§ **INSTRUCTIONS TO FOLLOW**
Below are the entries to work from; restate word for word the portion that opens with the line containing "Given: Click the 图册 gallery icon" and closes with the line containing "Screen dimensions: 672x555", keeping both.

Data excerpts:
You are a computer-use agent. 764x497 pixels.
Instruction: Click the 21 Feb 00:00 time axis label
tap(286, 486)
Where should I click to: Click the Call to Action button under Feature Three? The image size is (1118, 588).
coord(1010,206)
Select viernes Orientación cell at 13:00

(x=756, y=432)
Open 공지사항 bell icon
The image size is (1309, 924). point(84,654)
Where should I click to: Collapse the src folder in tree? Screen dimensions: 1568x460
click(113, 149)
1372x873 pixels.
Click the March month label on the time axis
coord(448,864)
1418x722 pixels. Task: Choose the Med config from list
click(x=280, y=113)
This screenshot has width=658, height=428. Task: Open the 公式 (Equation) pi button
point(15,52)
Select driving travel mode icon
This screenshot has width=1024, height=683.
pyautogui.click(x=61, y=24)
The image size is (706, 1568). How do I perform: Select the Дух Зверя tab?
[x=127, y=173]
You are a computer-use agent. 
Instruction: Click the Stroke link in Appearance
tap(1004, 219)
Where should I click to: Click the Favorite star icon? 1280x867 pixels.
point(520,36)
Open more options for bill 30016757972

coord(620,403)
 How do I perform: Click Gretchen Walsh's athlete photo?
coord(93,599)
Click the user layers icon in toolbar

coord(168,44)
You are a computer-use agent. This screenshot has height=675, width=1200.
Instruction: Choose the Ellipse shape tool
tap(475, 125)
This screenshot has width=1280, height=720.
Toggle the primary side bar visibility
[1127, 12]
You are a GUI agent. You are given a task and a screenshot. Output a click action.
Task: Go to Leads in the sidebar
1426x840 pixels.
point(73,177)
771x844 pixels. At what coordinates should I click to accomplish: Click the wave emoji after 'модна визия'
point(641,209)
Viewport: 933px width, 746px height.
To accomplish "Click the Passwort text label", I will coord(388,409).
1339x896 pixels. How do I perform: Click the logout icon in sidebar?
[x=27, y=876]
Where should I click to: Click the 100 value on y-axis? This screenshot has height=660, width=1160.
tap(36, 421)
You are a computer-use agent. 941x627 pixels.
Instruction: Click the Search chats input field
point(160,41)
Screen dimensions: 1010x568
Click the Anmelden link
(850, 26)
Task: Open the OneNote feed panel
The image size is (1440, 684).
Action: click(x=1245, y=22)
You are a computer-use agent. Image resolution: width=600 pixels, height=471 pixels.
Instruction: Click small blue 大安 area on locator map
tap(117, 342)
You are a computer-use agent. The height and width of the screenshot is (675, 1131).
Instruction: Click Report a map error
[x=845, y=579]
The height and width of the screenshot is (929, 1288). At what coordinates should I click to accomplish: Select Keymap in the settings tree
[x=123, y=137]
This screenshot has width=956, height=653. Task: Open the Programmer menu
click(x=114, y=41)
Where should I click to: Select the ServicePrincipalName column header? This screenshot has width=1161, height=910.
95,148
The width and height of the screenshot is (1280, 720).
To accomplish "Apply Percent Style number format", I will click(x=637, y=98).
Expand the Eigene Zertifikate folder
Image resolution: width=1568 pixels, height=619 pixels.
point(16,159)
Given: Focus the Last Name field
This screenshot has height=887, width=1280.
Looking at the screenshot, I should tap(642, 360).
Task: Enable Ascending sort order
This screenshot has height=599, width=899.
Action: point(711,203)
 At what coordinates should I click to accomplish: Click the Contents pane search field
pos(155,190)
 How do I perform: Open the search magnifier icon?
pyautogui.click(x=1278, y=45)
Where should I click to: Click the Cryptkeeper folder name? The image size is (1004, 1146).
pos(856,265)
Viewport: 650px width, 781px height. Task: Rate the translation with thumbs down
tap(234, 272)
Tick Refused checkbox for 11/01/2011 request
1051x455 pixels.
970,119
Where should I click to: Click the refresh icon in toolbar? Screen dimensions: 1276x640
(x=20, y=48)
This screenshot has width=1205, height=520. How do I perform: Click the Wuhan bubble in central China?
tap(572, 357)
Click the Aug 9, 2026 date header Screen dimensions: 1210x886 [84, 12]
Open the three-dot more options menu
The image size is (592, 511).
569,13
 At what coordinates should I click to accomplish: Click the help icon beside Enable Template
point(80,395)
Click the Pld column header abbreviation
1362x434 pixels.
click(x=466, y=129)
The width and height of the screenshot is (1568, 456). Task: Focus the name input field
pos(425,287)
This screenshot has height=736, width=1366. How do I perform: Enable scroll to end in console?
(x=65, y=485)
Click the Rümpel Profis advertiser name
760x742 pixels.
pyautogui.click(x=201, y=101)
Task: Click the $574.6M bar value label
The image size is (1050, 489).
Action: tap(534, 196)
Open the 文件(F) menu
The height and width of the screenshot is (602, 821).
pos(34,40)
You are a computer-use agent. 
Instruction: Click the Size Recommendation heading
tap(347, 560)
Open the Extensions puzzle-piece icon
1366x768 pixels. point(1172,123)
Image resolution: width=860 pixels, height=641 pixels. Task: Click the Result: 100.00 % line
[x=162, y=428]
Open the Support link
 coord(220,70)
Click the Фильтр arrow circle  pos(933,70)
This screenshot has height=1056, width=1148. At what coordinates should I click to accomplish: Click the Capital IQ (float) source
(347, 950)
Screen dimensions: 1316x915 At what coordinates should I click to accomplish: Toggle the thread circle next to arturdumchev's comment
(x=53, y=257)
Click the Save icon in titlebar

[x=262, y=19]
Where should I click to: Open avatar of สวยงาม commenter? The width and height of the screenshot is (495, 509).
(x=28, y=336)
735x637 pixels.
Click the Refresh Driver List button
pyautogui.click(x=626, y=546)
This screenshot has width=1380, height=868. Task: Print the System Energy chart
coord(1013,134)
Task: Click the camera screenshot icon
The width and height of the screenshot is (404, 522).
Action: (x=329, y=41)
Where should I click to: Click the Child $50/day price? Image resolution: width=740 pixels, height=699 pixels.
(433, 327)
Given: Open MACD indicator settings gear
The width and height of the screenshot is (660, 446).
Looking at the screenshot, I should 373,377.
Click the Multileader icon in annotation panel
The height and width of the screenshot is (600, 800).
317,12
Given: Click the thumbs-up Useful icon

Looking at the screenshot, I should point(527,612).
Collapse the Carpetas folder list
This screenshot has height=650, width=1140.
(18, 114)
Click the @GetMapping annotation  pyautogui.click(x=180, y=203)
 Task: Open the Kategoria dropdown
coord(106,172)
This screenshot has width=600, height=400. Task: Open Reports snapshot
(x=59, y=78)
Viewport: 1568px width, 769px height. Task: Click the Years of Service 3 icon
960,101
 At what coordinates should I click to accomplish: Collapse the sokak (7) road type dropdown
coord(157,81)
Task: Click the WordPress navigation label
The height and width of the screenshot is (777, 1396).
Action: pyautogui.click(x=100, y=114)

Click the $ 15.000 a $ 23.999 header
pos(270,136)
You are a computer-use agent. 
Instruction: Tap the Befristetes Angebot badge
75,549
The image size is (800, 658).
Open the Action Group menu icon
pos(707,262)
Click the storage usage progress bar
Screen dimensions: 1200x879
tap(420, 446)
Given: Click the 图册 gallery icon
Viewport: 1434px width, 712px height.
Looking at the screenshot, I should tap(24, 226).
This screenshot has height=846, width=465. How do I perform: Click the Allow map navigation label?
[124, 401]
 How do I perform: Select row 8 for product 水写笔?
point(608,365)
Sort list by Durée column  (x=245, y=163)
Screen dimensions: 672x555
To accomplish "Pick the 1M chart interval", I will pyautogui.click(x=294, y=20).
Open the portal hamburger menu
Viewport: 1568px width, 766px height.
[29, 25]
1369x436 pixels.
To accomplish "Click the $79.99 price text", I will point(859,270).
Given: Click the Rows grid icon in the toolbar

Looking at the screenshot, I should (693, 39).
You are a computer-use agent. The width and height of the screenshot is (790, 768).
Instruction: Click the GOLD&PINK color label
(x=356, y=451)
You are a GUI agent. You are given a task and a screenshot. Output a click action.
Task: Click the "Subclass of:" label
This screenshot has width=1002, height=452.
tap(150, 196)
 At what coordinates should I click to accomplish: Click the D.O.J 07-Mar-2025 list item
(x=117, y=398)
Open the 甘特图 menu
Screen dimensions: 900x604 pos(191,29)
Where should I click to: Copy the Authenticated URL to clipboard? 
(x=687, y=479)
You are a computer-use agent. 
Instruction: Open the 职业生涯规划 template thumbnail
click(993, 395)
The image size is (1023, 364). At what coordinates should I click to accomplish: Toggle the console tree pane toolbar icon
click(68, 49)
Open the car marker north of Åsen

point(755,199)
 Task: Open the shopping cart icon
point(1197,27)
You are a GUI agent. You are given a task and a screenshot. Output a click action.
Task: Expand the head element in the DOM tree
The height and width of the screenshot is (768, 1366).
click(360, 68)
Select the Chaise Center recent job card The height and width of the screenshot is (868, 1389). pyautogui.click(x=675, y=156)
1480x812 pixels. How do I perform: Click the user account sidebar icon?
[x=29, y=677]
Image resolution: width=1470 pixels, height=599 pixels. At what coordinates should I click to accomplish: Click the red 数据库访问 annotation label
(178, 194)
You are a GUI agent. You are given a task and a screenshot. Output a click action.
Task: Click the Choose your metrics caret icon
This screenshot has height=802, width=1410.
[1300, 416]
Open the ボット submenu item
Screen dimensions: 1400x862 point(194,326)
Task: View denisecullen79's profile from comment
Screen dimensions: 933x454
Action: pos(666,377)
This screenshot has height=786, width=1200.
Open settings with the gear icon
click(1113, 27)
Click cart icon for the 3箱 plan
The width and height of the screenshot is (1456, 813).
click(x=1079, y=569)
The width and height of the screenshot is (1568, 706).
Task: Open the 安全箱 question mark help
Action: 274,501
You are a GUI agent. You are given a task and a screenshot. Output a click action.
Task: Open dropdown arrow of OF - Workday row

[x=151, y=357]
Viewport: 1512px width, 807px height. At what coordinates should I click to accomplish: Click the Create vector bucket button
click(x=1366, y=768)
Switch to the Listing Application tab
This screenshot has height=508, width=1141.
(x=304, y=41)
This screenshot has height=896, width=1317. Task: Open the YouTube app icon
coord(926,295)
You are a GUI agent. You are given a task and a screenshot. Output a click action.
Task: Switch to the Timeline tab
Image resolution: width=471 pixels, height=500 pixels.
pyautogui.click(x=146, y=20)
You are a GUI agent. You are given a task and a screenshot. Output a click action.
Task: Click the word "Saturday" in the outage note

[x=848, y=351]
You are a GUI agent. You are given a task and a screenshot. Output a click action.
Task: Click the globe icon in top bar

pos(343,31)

§ **EXERCISE RESULT**
Given: Click the 图册 gallery icon
Viewport: 1434px width, 712px height.
Looking at the screenshot, I should tap(24, 226).
This screenshot has height=846, width=465. How do I perform: Click the Allow map navigation label?
[124, 401]
 How do I perform: Select row 8 for product 水写笔?
point(608,365)
Sort list by Durée column  (x=245, y=163)
Screen dimensions: 672x555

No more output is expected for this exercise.